A windows app that uses std::stringstream crashes when PolyHook_2.lib is included in the link.

[rjx-ray]

Background: I want to use PolyHook_2_0 with an existing openFrameworks app. I am using the overnight build of openFrameworks as referenced at https://forum.openframeworks.cc/t/note-nightly-builds-recommended-over-0-11-2/41220. This fully supports C++17. As a starting point I added PolyHook_2.lib to the linker inputs and let it load PolyHook_2.dll at start up. I didn't reference any PolyHook code at all but immediately got a crash which I traced back to the destructor of the ofLog class - https://github.com/openframeworks/openFrameworks/blob/master/libs/openFrameworks/utils/ofLog.h. The destructor somehow goes through to PolyHook_2.dll!_free_base() where the block is seen as invalid. I found that the crash did not happen if I removed the class variable std::stringstream message from the class.

Steps to reproduce In Visual Studio 22 create a new C++17 console application Change ConsoleApplication1.cpp code to be

#include <iostream>
#include <sstream>
#include <Windows.h>
class myLog {
public:
    std::stringstream unused;
    myLog(const std::string s) { std::cout << s << std::endl; }
};
int main() {
    myLog("Hello from MyLog");
    Sleep(100000);
}

Add PolyHook_2.lib to the linker inputs and copy PolyHook_2.dll to ConsoleApplication1\x64\Debug. Build and run and the app crashes as above

Any ideas why this is happening and what I could do to prevent the crash?

[rjx-ray]

I updated the app code in the above post to add the includes

[stevemk14ebr]

You should first check the scope of all your classes, things get unhooked in the destructors.

Then you should ensure your headers match the same version of the lib you're linking, header mismatches can cause weird behavior.

If the issue is still present then you'll need to debug on the assembly level or create a reproducible test case I can investigate.

[rjx-ray]

Thanks for looking at this, here's some more info and clarification

Firstly I simplified my example VS2022 C++ console app code down to

#include <iostream>
#include <sstream>
#include <Windows.h>

void foo() {
    std::stringstream unused;
}
int main() {
    foo();
    std::cout << "foo returned successfully" << std::endl;
    Sleep(100000);
}

This is the entire code for the example, It has no other source code modules. Without PolyHook_2.lib added to the linker inputs: it runs normally and outputs the message. With PolyHook_2.lib added to the linker inputs: it hits the check in PolyHook_2.dll!_free_base() where the block is seen as invalid.

I am not using PolyHook at all right now in this example, its just to demonstrate the issue in a simple reproducible manner.
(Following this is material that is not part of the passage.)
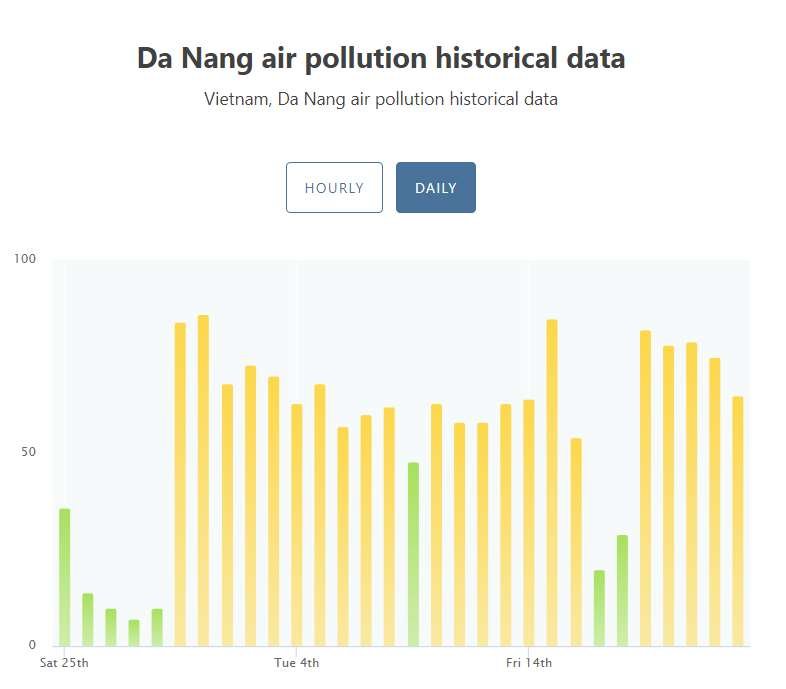Click the yellow bar above Fri 14th label

[x=528, y=522]
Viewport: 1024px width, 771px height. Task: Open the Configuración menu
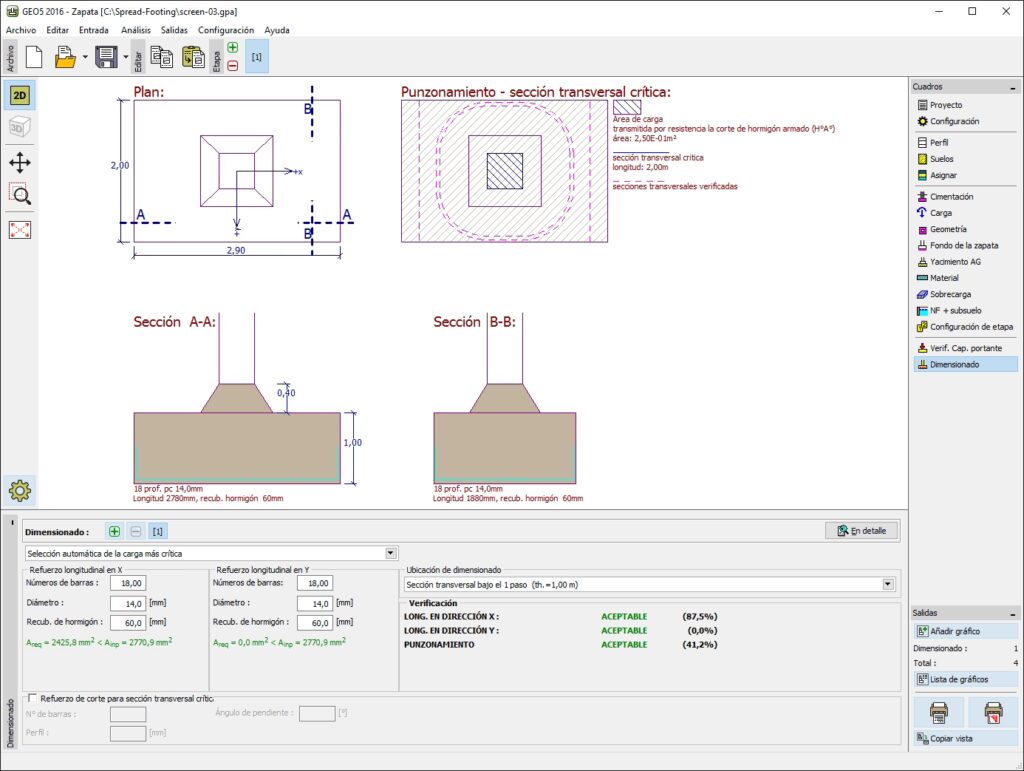(225, 30)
I am only including the three system headers.

I did a freash pull and a manual build of PolyHook2 exactly as described in the repository read me. Both PolyHook_2.lib and the application are built with Visual Studio toolset 143, using C++17 x64 and Windows SDK 10.0.19041.0.

The crash comes from the destructor of the stringstream on leaving foo(), the assembly code is:

00007FF69A7D349D  call        std::basic_stringstream<char,std::char_traits<char>,std::allocator<char> >::`vbase destructor' (07FF69A7D1136h) 

I haven't found a way to step into the destructor of the stringstream to examine its code, I'm unfamiliar with assembler level debugging.

If I change the type of the unused stringstream variable to be std::string I do not get the crash.

[rjx-ray]

Sorry closed by accident - finger trouble - now reopened

[stevemk14ebr]

Ok thanks for the additional information, that seems like enough for me to try and reproduce this. To confirm, when you observe the crash you're just adding polyhook to the console application as a library dependency via the linker, and not say injecting it as an external DLL, correct?

Edit: if you can upload a compiled executable of the above code (the crashing one w/ polyhook) and it's .pdb file I can debug this at the assembly level very quickly.

[rjx-ray]

Yes, that's exactly right, here's the files Debug.zip

[stevemk14ebr]

So not 100% sure yet what the exact reason for the crash, but the general problem is related to the way polyhook is linking in I think. Look at this:

The executable you generated is importing std:: functions related to ostreams and streambufs from polyhook rather than the runtime like it should. These statically linked polyhook implementations end up being called instead of the dynamic implementations in vcruntime. I guess it's possible there's some kind of mismatch between the version statically linked in polyhook and the vcruntime your app uses. The actual error is caused when HeapFree is invoked in one of the std:: destructors which seems to cause heap corruption.

I'd try the following if I were you (guesses):

1. Turn on static linking for your app, I think this should cause your app to embed the runtime and not look at polyhook for runtime implementations.
2. Compile your app with the same debug/release flags as the polyook lib you link, perhaps this is a situation of you compiling your app in debug but polyhook in release
3. If all else fails you could wrap polyhook, then just declspec(export) the wrapper functions you need.

[stevemk14ebr]

Hi, I updated the example which should show how to link everything statically and should remove this issue. Try one of those examples instead.